Risk assessment is an independent scientific analysis of food risk factors. Risk assessment is the basis for economic, political and health-related decisions, including the determination of acceptable risk limits for consumers. 

Risk assessment is a fundamental element of European food law and is used, inter alia, to establish appropriate precautions, educate consumers and food producers, ensure that the necessary research is carried out and support official controls, with the aim of ensuring food quality, safety and hygiene.

Matís and Matvælastofnun have a good collaboration with BfR in Germany, which is one of the world's most respected institutions in the field of risk assessment.

News

The golden head - what is it?

Contact

Hildur Inga Sveinsdóttir

Project Manager

hilduringa@matis.is

Cod has always been the most valuable species caught within Icelandic jurisdiction.
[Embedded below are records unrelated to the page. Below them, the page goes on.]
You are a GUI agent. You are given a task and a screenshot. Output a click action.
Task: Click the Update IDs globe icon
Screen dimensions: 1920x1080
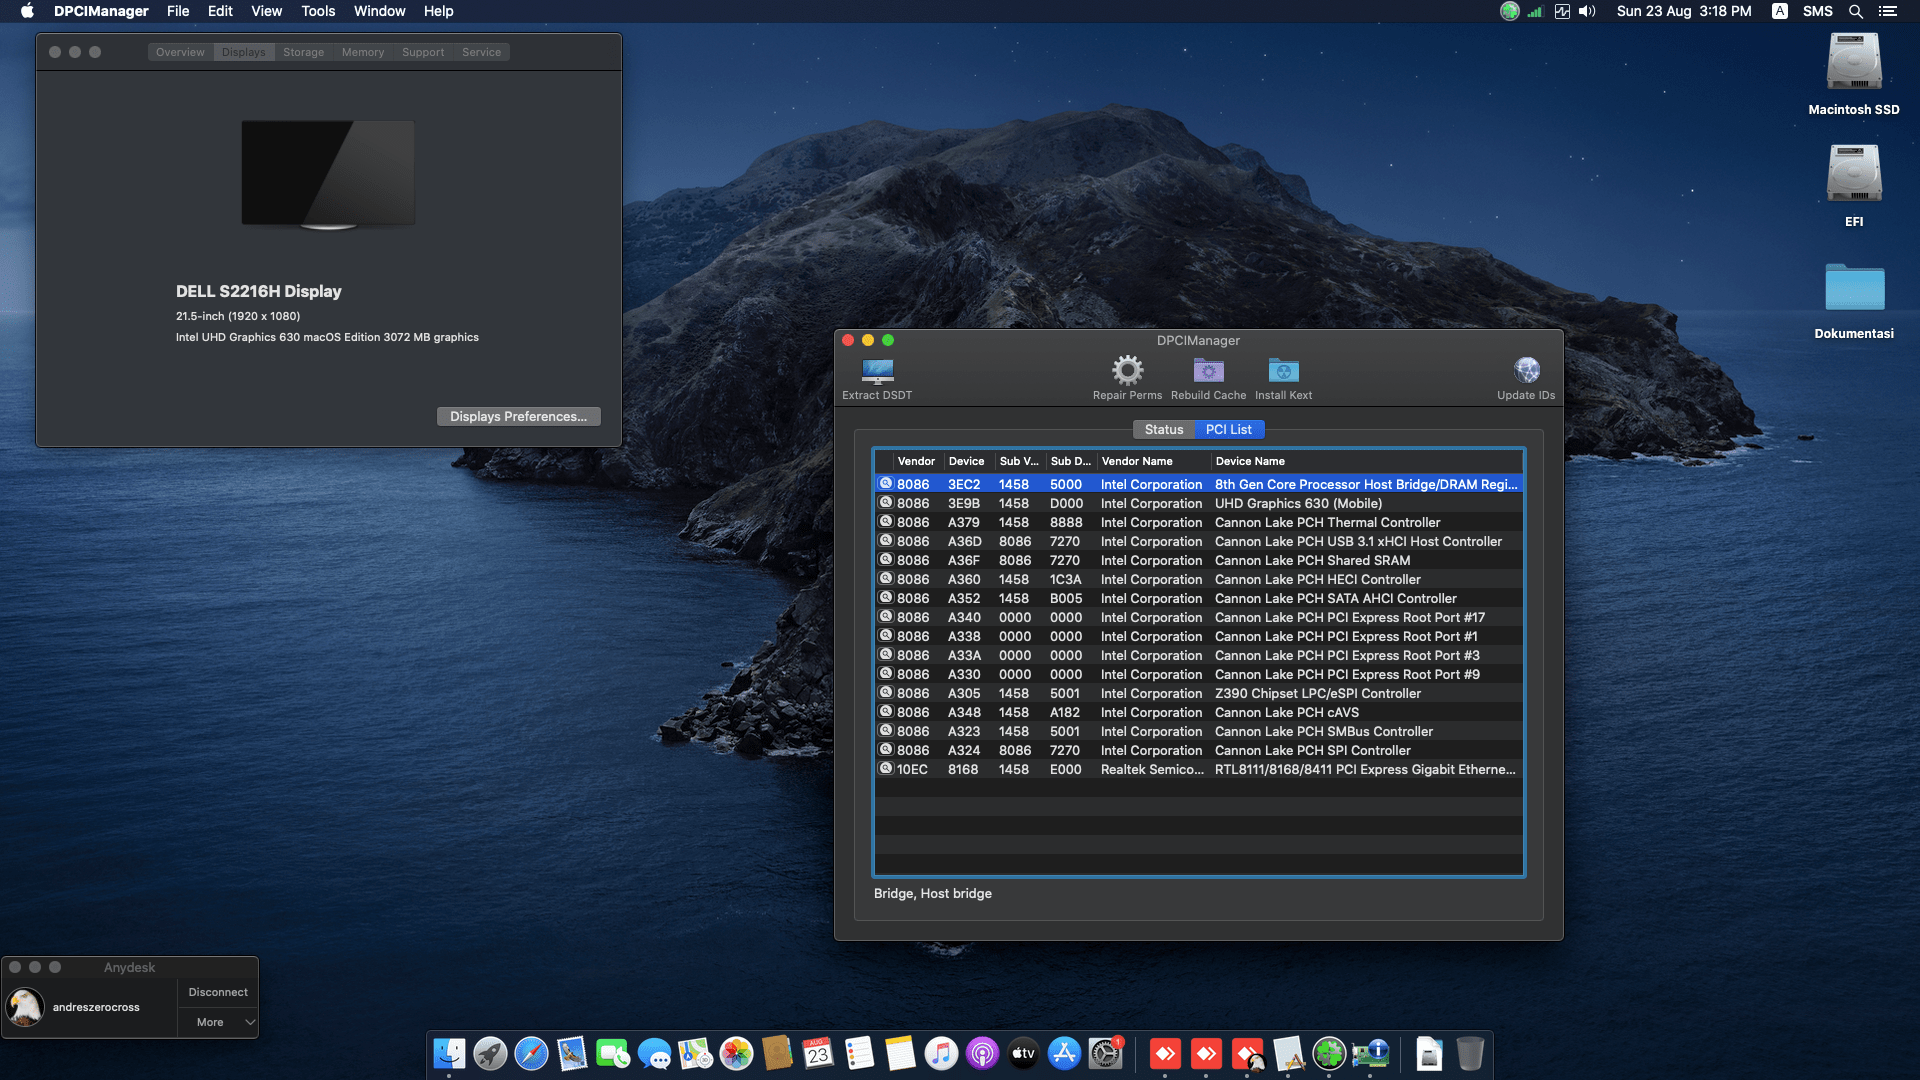pos(1526,371)
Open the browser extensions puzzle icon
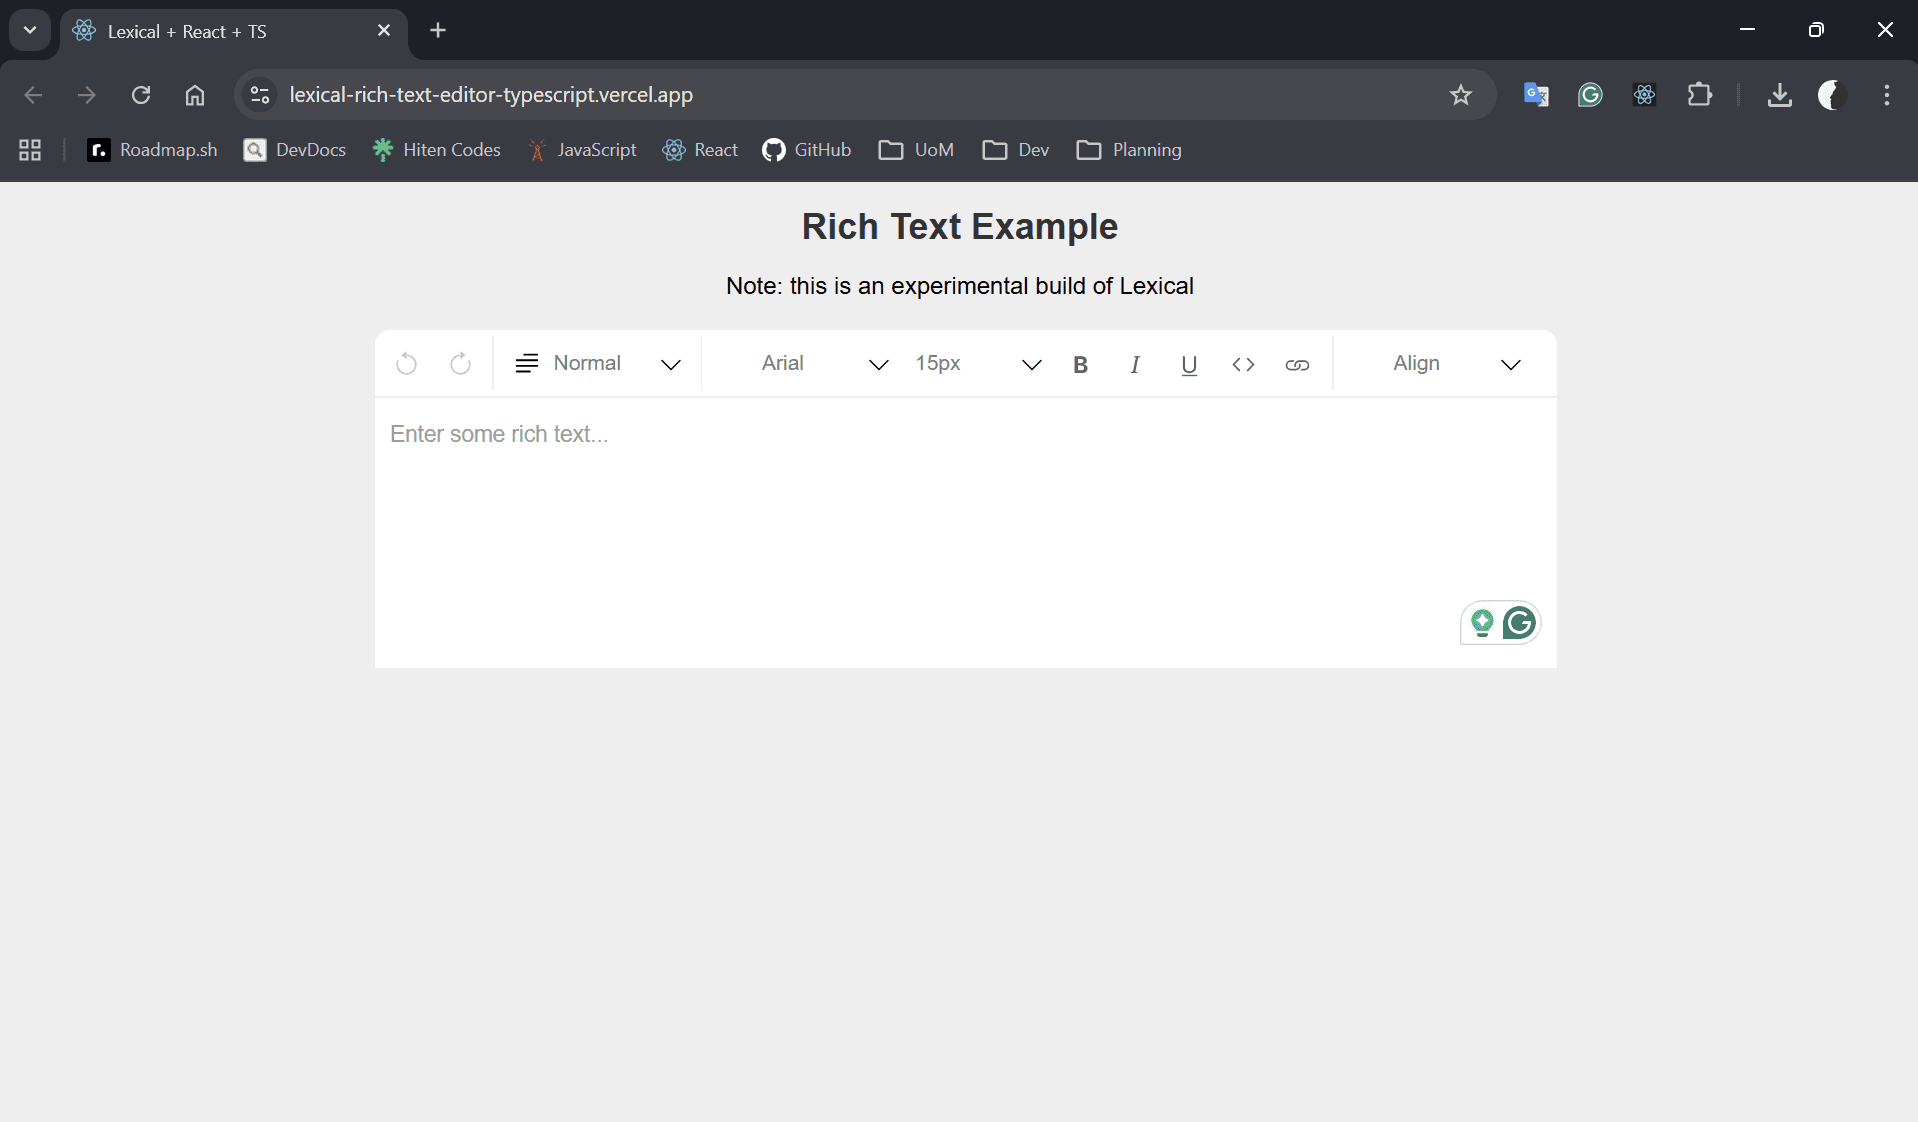The image size is (1918, 1122). pos(1701,95)
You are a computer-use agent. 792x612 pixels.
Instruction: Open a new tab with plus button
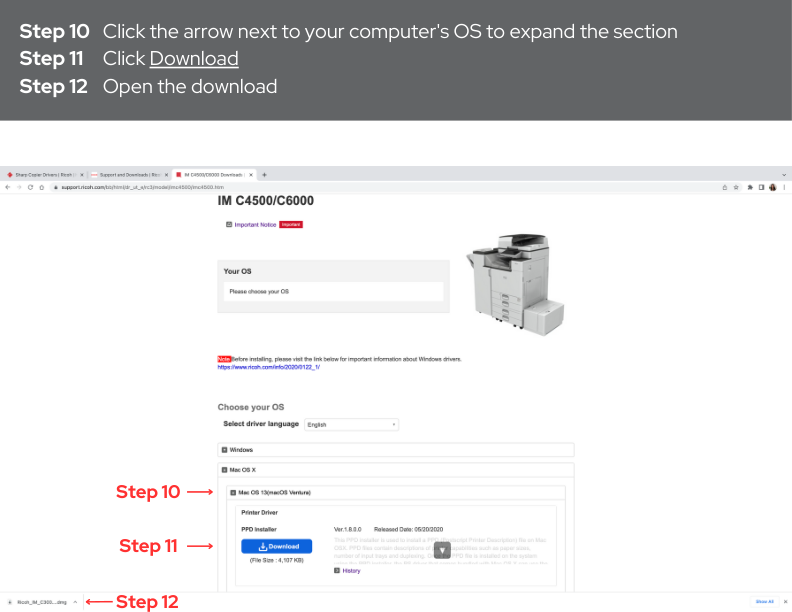tap(264, 175)
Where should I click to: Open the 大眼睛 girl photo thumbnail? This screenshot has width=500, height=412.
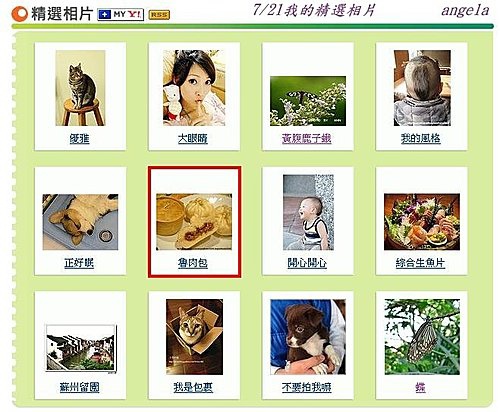[194, 88]
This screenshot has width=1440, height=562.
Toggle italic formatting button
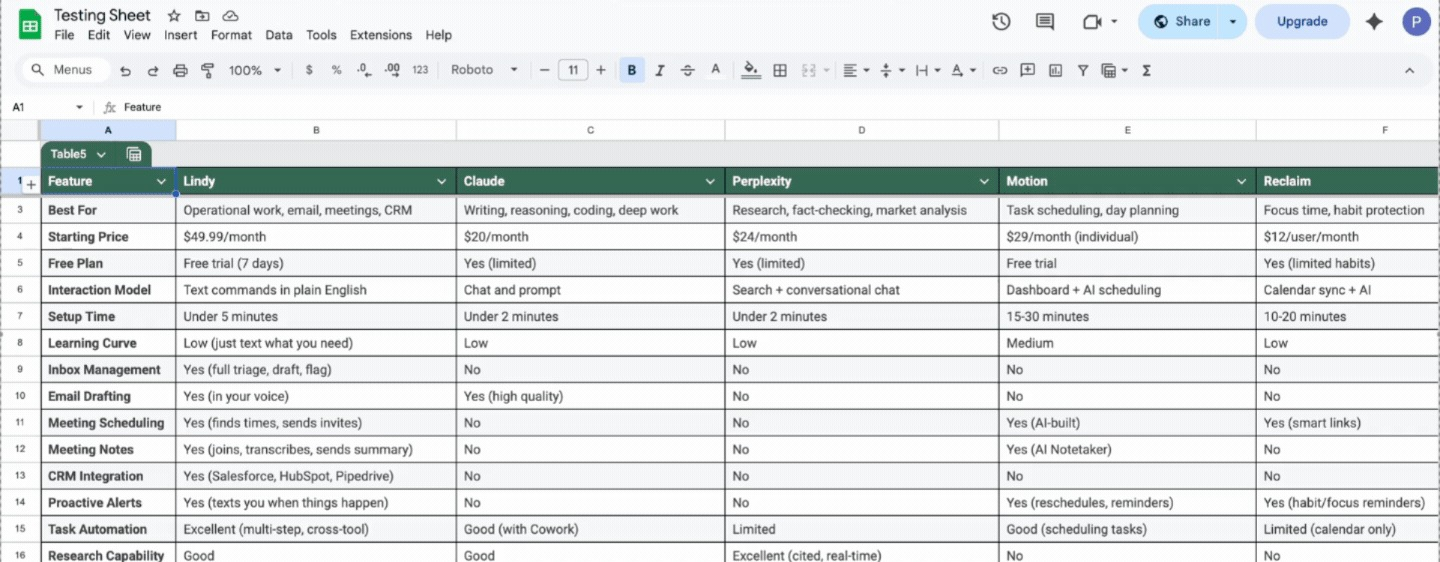point(660,70)
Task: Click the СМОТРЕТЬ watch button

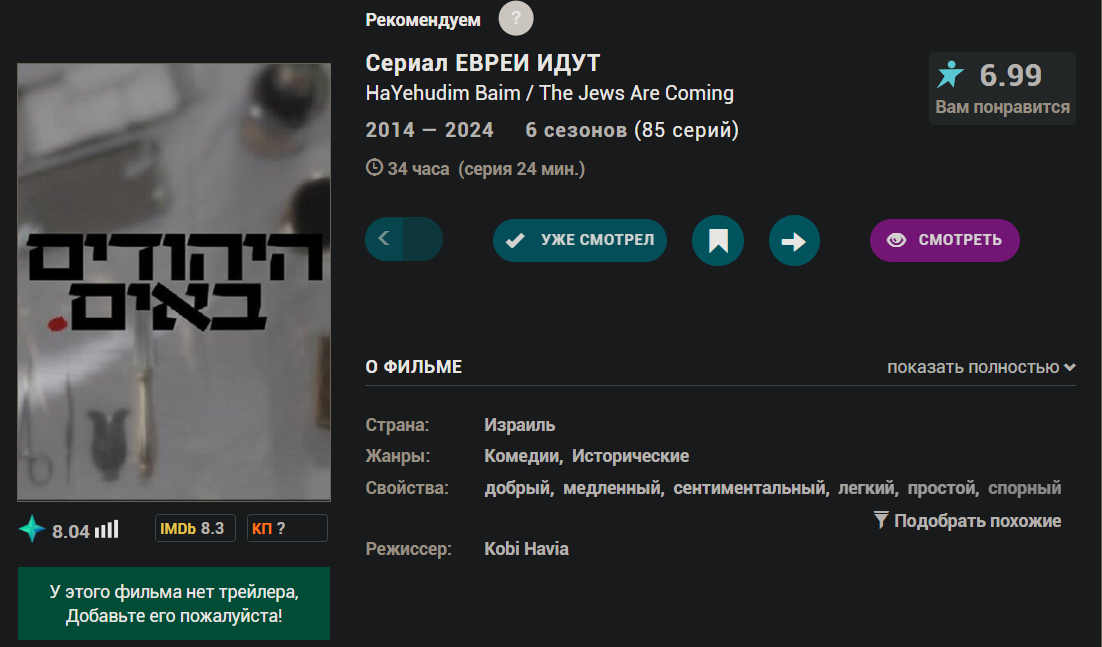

In fact, Icelanders have been at war over cod, but the cod wars were waged with Britain between 1958 and 1976.

A new project is now underway at Matís, which aims to promote the further development of valuable products from cod heads in order to offset the recent market decline in dried cod heads, including the closure of markets. in Nigeria.  

The project will include a detailed mapping of the properties of different parts of the head, taking into account different biological and natural factors as well as processing factors. Develop processes for the isolation of desirable compounds and lay the foundations for further product development of valuable products for human consumption. The results of the project create a basis for purposeful research projects, product development and value creation in the Icelandic marine industry.

The project is a collaborative project of Ísfélag Vestmannaeyjar, HB Grandi, the University of Iceland and Matís and the project received a grant from AVS, a research fund in the fisheries sector.